Begin Records for this exercise
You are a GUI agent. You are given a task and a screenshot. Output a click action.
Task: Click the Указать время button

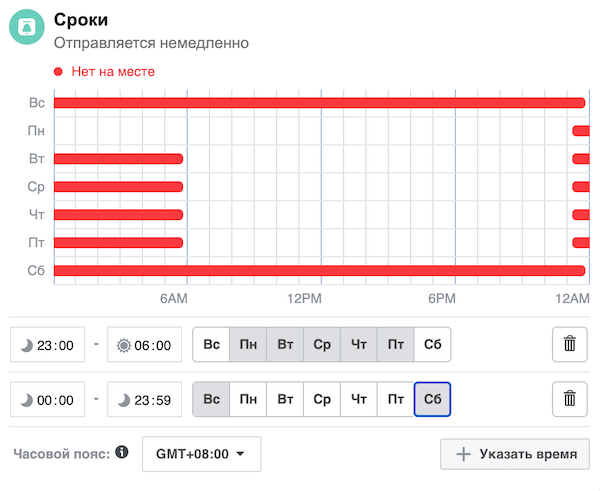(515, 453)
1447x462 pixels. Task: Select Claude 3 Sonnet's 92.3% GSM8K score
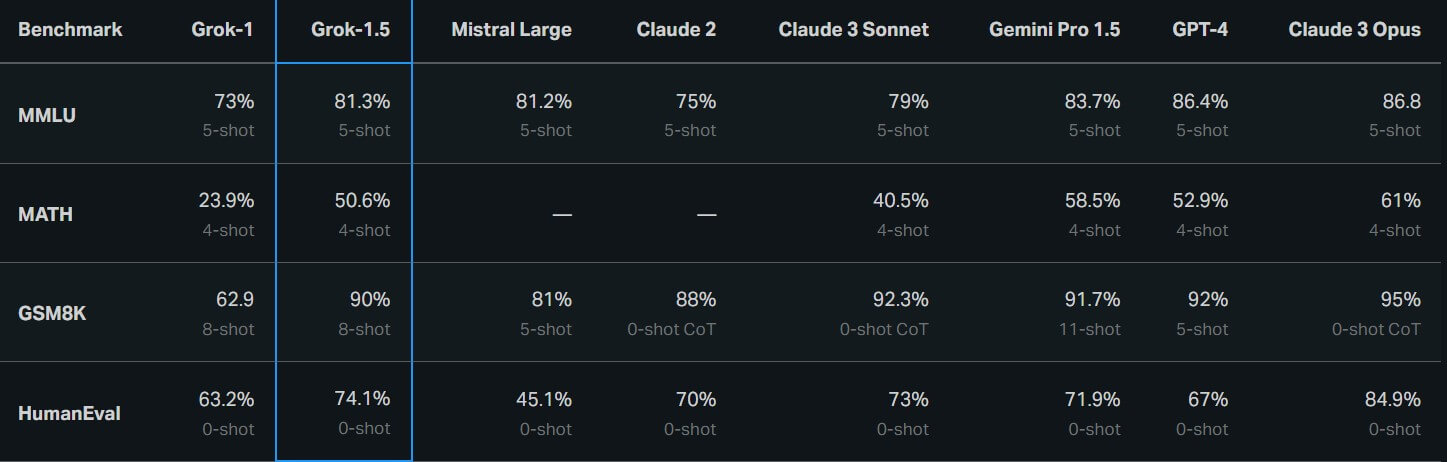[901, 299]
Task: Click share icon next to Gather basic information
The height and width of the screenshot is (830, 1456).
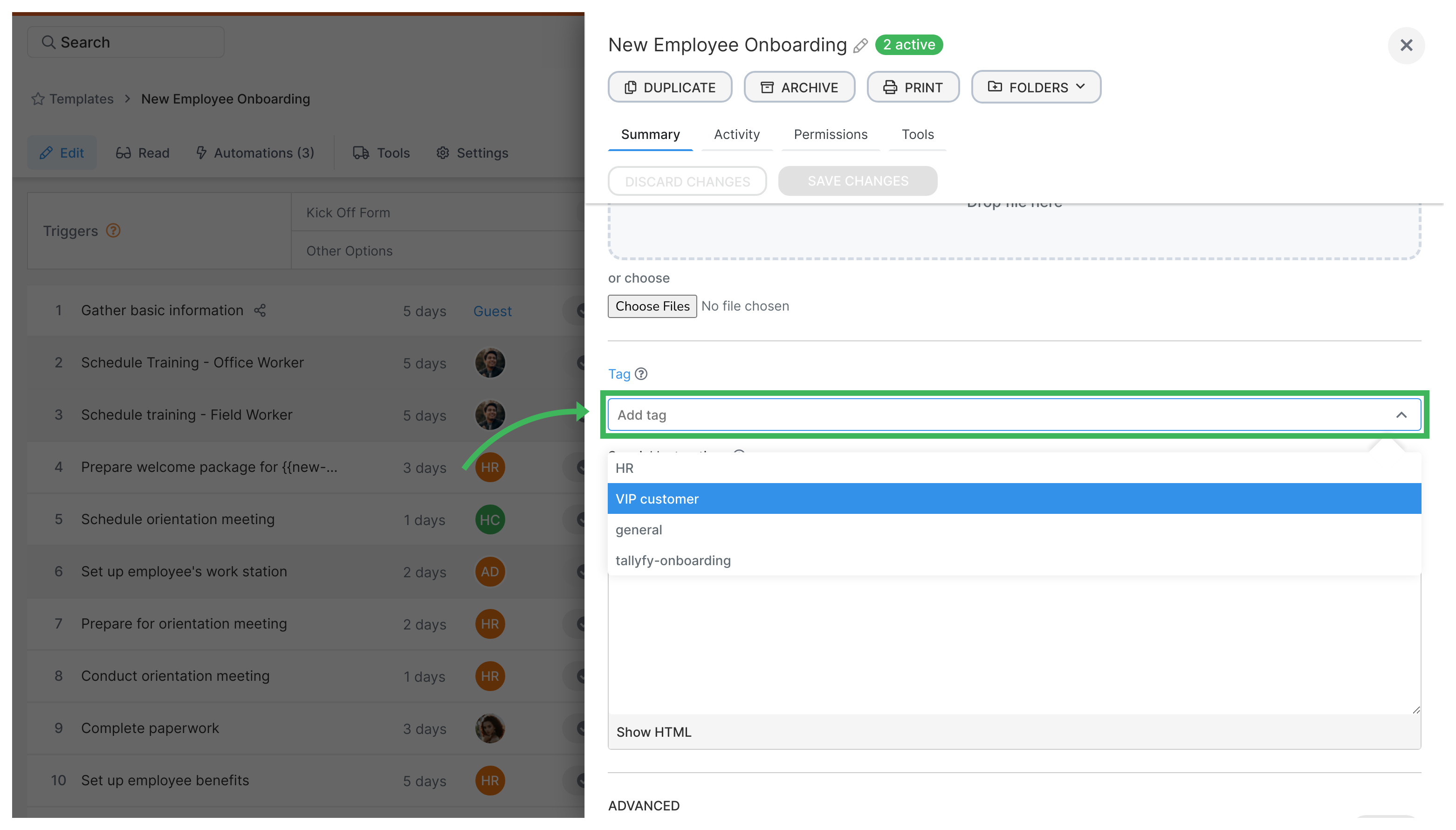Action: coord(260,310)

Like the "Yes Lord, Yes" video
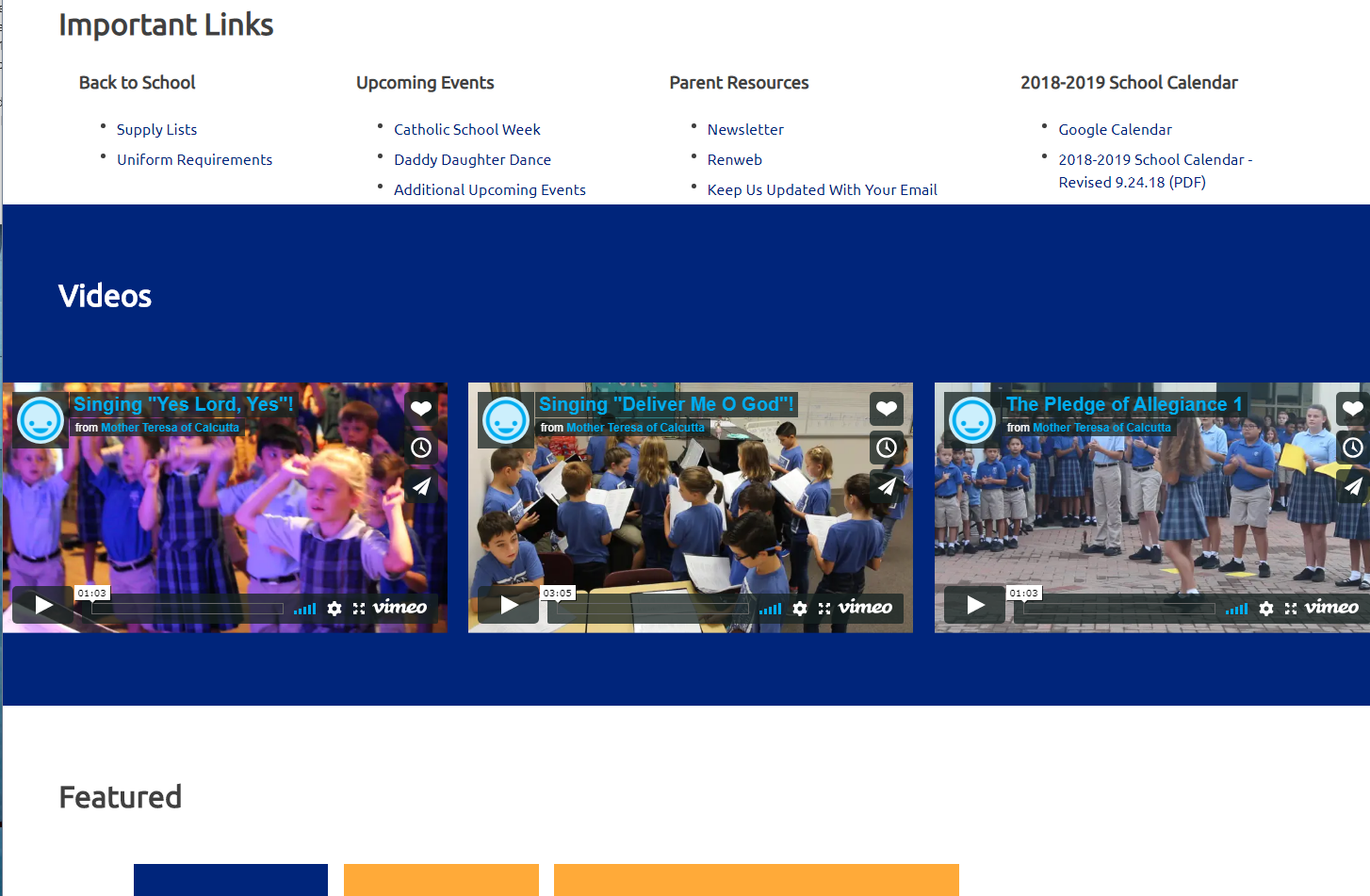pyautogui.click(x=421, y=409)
End Records for this exercise
**Task requirements**
Convert the items above into a two-column CSV with the headers instruction and response. Give one row for each item: its text and its answer. Put each in a single quoted field with line breaks turned into spaces, and leave the pictures out.

**Response**
instruction,response
"You are a GUI agent. You are given a task and a screenshot. Output a click action. Task: Click the Указать время button","(515, 453)"
"1447x462 pixels. Task: Select Claude 3 Sonnet's 92.3% GSM8K score","[901, 299]"
"Task: Click share icon next to Gather basic information The height and width of the screenshot is (830, 1456).","Action: coord(260,310)"
"Like the ""Yes Lord, Yes"" video","pyautogui.click(x=421, y=409)"